ECBは16日、半期に一度の金融安定報告を公表。これまでのところ市場はこのような脅威を深刻に捉えていないため、ショックが発生した場合にセンチメントが急変する危険にさらされていると指摘した。また、欧州連合(EU)や各国の選挙が公的財政の先行きに対する不確実性を高めていることにも注意を促した。
デギンドスECB副総裁は報告書で「経済・金融面でマイナスのサプライズが発生する可能性は高く、従ってユーロ圏の金融安定は依然として脆弱(ぜいじゃく)な見通しであるというリスクがある」と説明。「地政学的環境や、完璧なシナリオを想定した価格設定を踏まえると、センチメントは急速に変化する可能性がある。こうした価格設定は、期待に反したニュースに対して市場が大きく反応する余地を生み出す」と分析した。
ロシアのウクライナ侵攻、中東紛争、米大統領選挙、来月の欧州議会選挙と、不確実要素は多い。

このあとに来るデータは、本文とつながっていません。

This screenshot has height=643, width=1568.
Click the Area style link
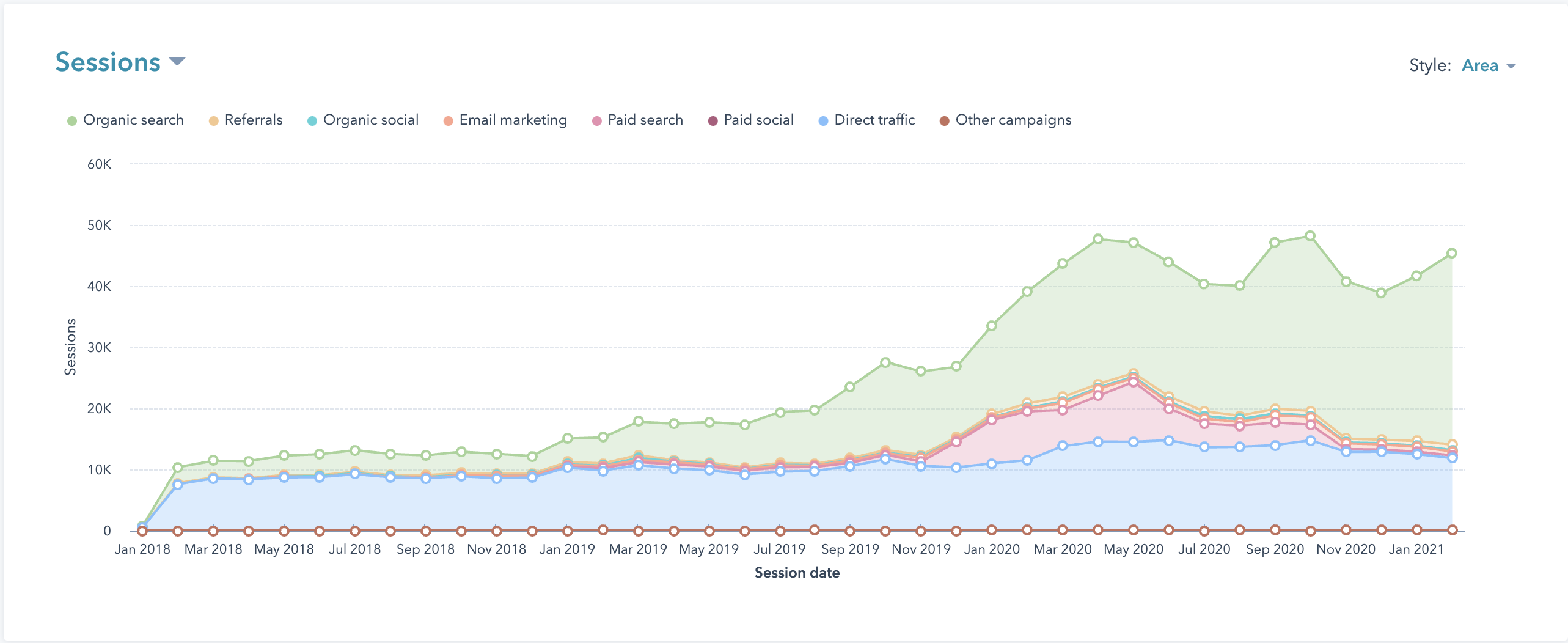click(1479, 65)
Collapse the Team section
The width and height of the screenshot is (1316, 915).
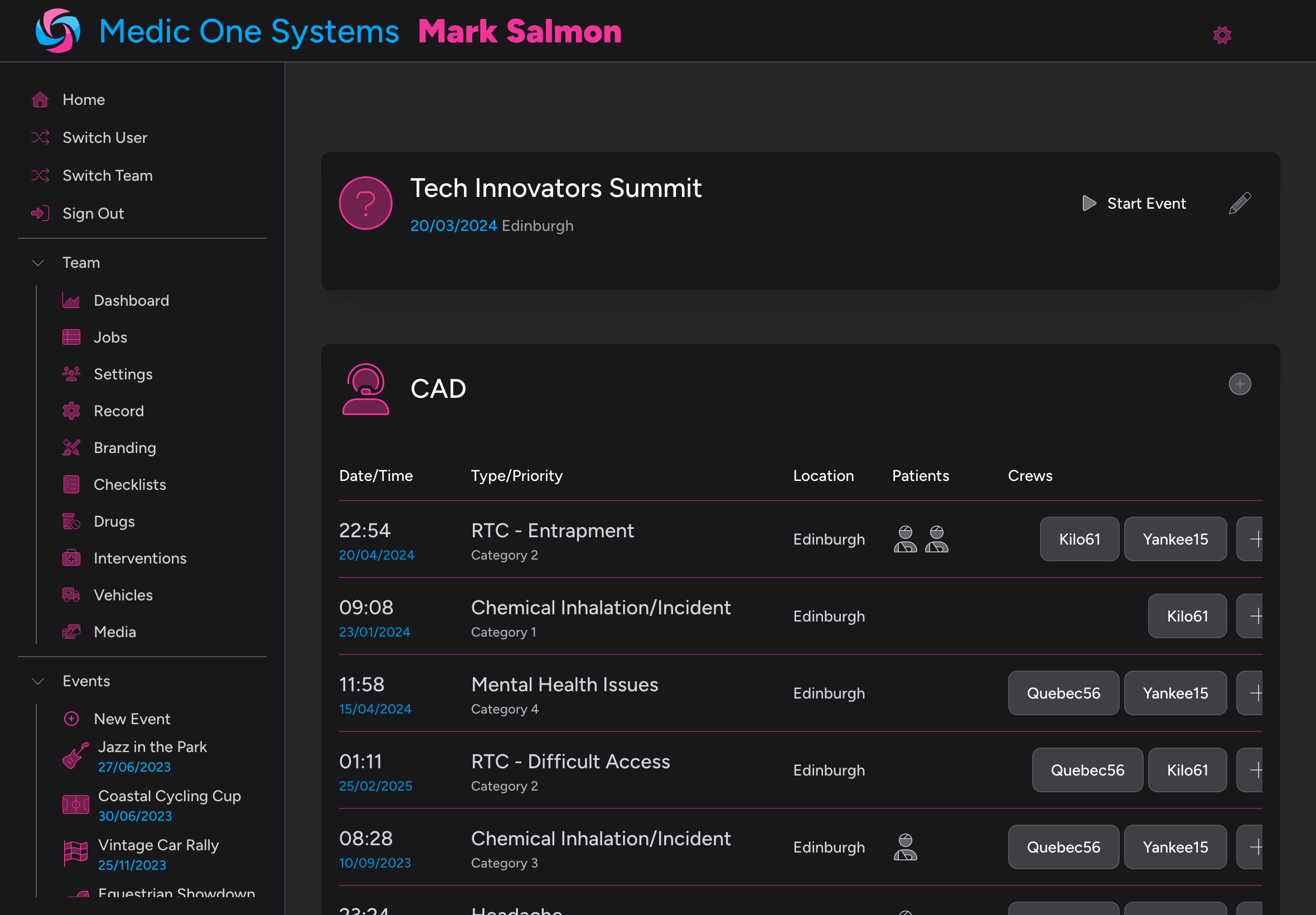pos(38,263)
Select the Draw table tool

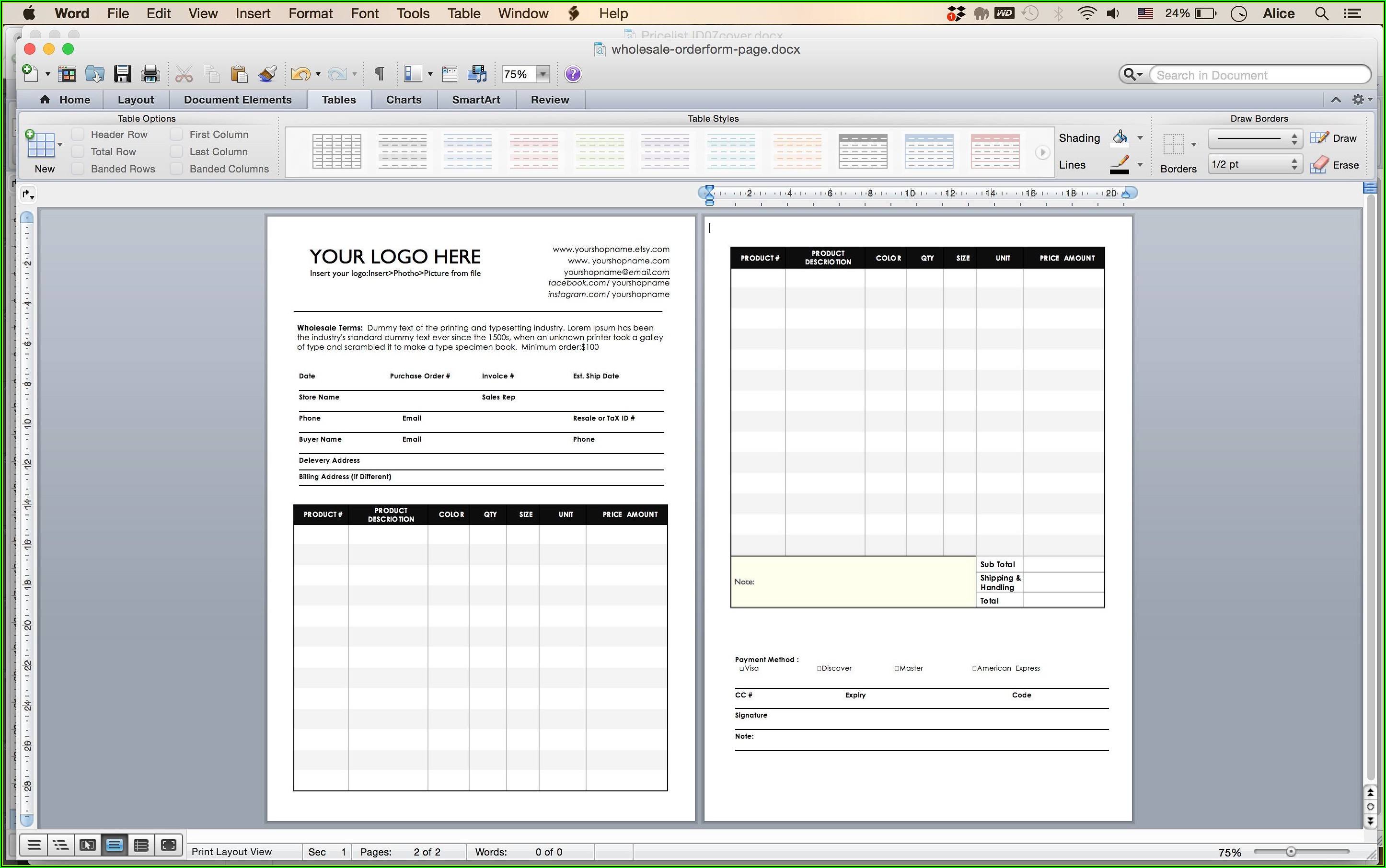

こうした背景にもかかわらず、深刻な景気後退や失業率の急上昇を伴わずにインフレ率が2%に向かって低下することで、ユーロ圏経済がソフトランディング(軟着陸)する見込みは膨らんだ。EUの欧州委員会は15日発表した春季経済見通しで、物価上昇率の予想を従来から引き下げる一方、経済成長率の予測は据え置いた。
これは金融安定に対する全体的な脅威が6カ月前の前回報告時と比較して後退していることを意味すると、ECBは指摘。ただ、政府の政策や経済環境に関する疑問は依然として強いと付け加えた。
ECBは「インフレ率がコンセンサス予想から大きく乖離(かいり)する場合や経済成長が弱まる場合、あるいは地政学的対立がさらに激化する場合、金融市場のボラティリティーは大幅に上昇する可能性がある」と 警告。